# SELECTION
######
Hill of Grace: this surely is one of the most evocative phrases in the world of wine. It is a translation from the German ‘Gnadenberg’, a region in Silesia, and the name given to the lovely Lutheran Church across the road. For Henschke it is the name of both the vineyard and the wine that has so captured the heart of the red wine lover. The 8ha single vineyard on the original 32ha block sits at an altitude of 400m, and has an average rainfall of 520mm. It is situated at Parrot Hill, an isolated spot that was once an active village.
The land was originally granted to Charles Flaxman by land grant in 1842 for £1 per acre. It was then sold by George Fife Angas to Nicolaus Stanitzki in 1873, for £480. Following his death the property was transferred to his son Carl August Stanitzki in 1879, who later sold the vineyard and moved from the district. Paul Gotthard Henschke purchased the vineyard in 1891. After his death his sons and executors Paul Alfred and Julius Philip Henschke arranged the transfer to Julius Philip, who had married Ida Maria Magdalena Stanitzki, a daughter of Pauline and Anton Stanitzki (brother to Carl August Stanitzki). On Julius Philip’s death in 1928 the property transferred to his wife.
In 1951 the property was purchased by Louis Edmund Henschke, a son of Paul Alfred Henschke, who worked the vineyard and property for nearly 40 years. The family continues to maintain the heritage.
######
# DATASET RECORDS
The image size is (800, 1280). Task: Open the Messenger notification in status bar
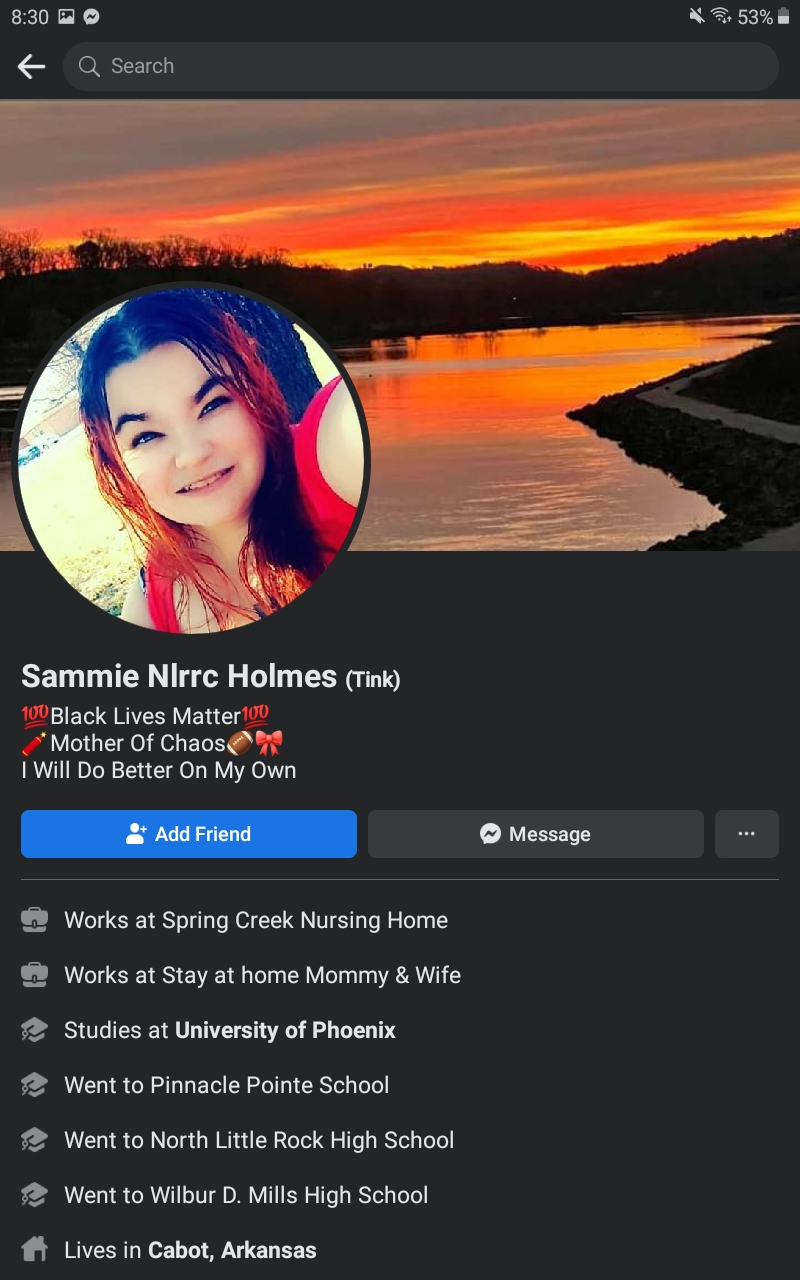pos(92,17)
######
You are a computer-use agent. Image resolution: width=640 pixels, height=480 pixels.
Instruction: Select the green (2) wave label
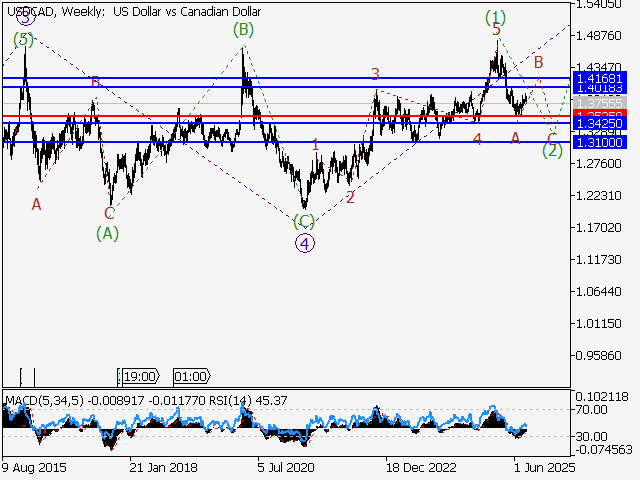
######
# WORK TO DO
(a) According to the Hill of Grace history, why did the property go to Carl August Stanitzki in 1879? Answer in one to three sentences.
(b) Pick up the Hill of Grace vineyard history after its final sentence and write the next part.

# FINAL RESULTS
(a) It passed to him after the death of his father, Nicolaus Stanitzki, who had bought the land from George Fife Angas in 1873 for £480.

(b)
The vineyard is planted predominantly to shiraz, but a surprise to many is that it also includes other varieties: riesling, semillon and mataro (mourvèdre), with sercial now only a distant memory. But this planting of several varieties in the ‘garden’ as the old Barossan growers called their vineyard, is typical - a sort of hedging their bets against the vagaries of Mother Nature. The whites are used in Eden Valley varietals, and the mataro… well, that’s one of Mother Nature’s later maturing varieties. It has gone into Hill of Grace at times, but usually it just doesn’t ripen enough.
The Grandfathers, as the oldest block is called, was planted by Nicolaus Stanitzki around the 1860s. These vines are planted on their own roots from pre-phylloxera material brought from Europe by the early settlers. The sturdy, gnarled vines are dry grown and yield an average 1t/acre (2½t/ha). The shiraz vines are planted on a wide spacing of 3.1m between vines and 3.4m between rows. The 1m trellis consists of two wires which carry two to three arched canes with a bud number of around 40 to 50. The foliage is allowed to hang down to form a drooping canopy, which helps to reduce shoot vigour. The more vigorous blocks have been converted to VSP and Scott Henry to open up the canopy.
The mataro is grown as bush vines, which suits the upright growth of this variety. The whites are planted closer together than the reds, down to 2.2m, and have the regular 3.4m between rows to suit the old tractor widths.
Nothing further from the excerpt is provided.